What the task asks:
From top to bottom, return the records that follow exactly.

[Collected data entries]
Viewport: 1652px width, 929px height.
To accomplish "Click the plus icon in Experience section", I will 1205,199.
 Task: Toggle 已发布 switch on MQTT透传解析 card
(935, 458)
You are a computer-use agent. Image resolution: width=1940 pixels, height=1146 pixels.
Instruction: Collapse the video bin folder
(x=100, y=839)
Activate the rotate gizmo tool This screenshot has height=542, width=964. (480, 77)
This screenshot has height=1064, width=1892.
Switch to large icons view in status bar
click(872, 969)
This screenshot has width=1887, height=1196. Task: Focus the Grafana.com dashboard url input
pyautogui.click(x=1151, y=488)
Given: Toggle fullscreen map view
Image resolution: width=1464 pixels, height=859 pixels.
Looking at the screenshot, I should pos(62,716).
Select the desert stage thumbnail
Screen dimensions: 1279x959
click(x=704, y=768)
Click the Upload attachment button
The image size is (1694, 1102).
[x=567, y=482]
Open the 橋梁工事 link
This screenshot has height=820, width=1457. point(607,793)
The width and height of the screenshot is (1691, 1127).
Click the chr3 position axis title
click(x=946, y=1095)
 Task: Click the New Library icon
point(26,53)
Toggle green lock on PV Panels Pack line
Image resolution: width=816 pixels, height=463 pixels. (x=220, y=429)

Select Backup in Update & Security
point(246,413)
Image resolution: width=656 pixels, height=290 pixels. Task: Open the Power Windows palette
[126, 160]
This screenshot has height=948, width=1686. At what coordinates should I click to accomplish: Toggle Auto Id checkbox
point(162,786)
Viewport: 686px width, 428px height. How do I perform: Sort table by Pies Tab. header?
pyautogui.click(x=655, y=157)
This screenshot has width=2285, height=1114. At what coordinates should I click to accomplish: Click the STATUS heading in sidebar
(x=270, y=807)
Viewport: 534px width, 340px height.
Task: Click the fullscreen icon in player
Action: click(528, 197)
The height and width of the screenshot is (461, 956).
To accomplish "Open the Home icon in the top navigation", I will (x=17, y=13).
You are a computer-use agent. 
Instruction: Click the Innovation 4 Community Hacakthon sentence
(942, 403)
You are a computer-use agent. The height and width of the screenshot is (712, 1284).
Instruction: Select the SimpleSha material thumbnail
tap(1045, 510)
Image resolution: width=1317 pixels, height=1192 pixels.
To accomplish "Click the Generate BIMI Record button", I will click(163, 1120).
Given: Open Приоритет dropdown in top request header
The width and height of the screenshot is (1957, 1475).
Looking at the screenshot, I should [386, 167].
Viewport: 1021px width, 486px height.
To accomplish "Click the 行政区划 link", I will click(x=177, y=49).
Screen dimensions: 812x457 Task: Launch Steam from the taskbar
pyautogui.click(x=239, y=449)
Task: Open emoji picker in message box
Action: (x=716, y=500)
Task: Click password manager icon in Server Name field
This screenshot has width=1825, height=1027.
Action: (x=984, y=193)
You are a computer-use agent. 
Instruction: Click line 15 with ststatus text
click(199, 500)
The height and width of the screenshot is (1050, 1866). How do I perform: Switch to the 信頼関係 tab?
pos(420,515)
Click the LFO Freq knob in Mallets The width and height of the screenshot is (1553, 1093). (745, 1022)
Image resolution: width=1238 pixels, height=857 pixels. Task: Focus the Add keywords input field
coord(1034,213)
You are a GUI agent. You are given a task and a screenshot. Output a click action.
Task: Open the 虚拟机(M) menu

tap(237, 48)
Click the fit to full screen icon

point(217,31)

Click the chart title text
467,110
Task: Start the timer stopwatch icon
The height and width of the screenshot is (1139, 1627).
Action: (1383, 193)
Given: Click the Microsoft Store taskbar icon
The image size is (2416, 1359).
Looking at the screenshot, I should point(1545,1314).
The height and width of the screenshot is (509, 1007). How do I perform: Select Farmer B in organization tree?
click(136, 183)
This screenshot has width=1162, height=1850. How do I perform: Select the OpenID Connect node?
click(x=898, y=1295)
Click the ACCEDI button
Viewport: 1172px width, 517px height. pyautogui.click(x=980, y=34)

Response:
Viewport: 1652px width, 929px height.
To accomplish "Click the plus icon in Experience section", I will 1205,199.
 Task: Toggle 已发布 switch on MQTT透传解析 card
(935, 458)
You are a computer-use agent. Image resolution: width=1940 pixels, height=1146 pixels.
Instruction: Collapse the video bin folder
(x=100, y=839)
Activate the rotate gizmo tool This screenshot has height=542, width=964. (480, 77)
This screenshot has height=1064, width=1892.
Switch to large icons view in status bar
click(872, 969)
This screenshot has width=1887, height=1196. Task: Focus the Grafana.com dashboard url input
pyautogui.click(x=1151, y=488)
Given: Toggle fullscreen map view
Image resolution: width=1464 pixels, height=859 pixels.
Looking at the screenshot, I should pos(62,716).
Select the desert stage thumbnail
Screen dimensions: 1279x959
click(x=704, y=768)
Click the Upload attachment button
The image size is (1694, 1102).
[x=567, y=482]
Open the 橋梁工事 link
This screenshot has height=820, width=1457. point(607,793)
The width and height of the screenshot is (1691, 1127).
Click the chr3 position axis title
click(x=946, y=1095)
 Task: Click the New Library icon
point(26,53)
Toggle green lock on PV Panels Pack line
Image resolution: width=816 pixels, height=463 pixels. (x=220, y=429)

Select Backup in Update & Security
point(246,413)
Image resolution: width=656 pixels, height=290 pixels. Task: Open the Power Windows palette
[126, 160]
This screenshot has height=948, width=1686. At what coordinates should I click to accomplish: Toggle Auto Id checkbox
point(162,786)
Viewport: 686px width, 428px height. How do I perform: Sort table by Pies Tab. header?
pyautogui.click(x=655, y=157)
This screenshot has width=2285, height=1114. At what coordinates should I click to accomplish: Click the STATUS heading in sidebar
(x=270, y=807)
Viewport: 534px width, 340px height.
Task: Click the fullscreen icon in player
Action: click(528, 197)
The height and width of the screenshot is (461, 956).
To accomplish "Open the Home icon in the top navigation", I will (x=17, y=13).
You are a computer-use agent. 
Instruction: Click the Innovation 4 Community Hacakthon sentence
(942, 403)
You are a computer-use agent. The height and width of the screenshot is (712, 1284).
Instruction: Select the SimpleSha material thumbnail
tap(1045, 510)
Image resolution: width=1317 pixels, height=1192 pixels.
To accomplish "Click the Generate BIMI Record button", I will click(163, 1120).
Given: Open Приоритет dropdown in top request header
The width and height of the screenshot is (1957, 1475).
Looking at the screenshot, I should [386, 167].
Viewport: 1021px width, 486px height.
To accomplish "Click the 行政区划 link", I will click(x=177, y=49).
Screen dimensions: 812x457 Task: Launch Steam from the taskbar
pyautogui.click(x=239, y=449)
Task: Open emoji picker in message box
Action: (x=716, y=500)
Task: Click password manager icon in Server Name field
This screenshot has width=1825, height=1027.
Action: (x=984, y=193)
You are a computer-use agent. 
Instruction: Click line 15 with ststatus text
click(199, 500)
The height and width of the screenshot is (1050, 1866). How do I perform: Switch to the 信頼関係 tab?
pos(420,515)
Click the LFO Freq knob in Mallets The width and height of the screenshot is (1553, 1093). (745, 1022)
Image resolution: width=1238 pixels, height=857 pixels. Task: Focus the Add keywords input field
coord(1034,213)
You are a GUI agent. You are given a task and a screenshot. Output a click action.
Task: Open the 虚拟机(M) menu

tap(237, 48)
Click the fit to full screen icon

point(217,31)

Click the chart title text
467,110
Task: Start the timer stopwatch icon
The height and width of the screenshot is (1139, 1627).
Action: (1383, 193)
Given: Click the Microsoft Store taskbar icon
The image size is (2416, 1359).
Looking at the screenshot, I should point(1545,1314).
The height and width of the screenshot is (509, 1007). How do I perform: Select Farmer B in organization tree?
click(136, 183)
This screenshot has width=1162, height=1850. How do I perform: Select the OpenID Connect node?
click(x=898, y=1295)
Click the ACCEDI button
Viewport: 1172px width, 517px height. pyautogui.click(x=980, y=34)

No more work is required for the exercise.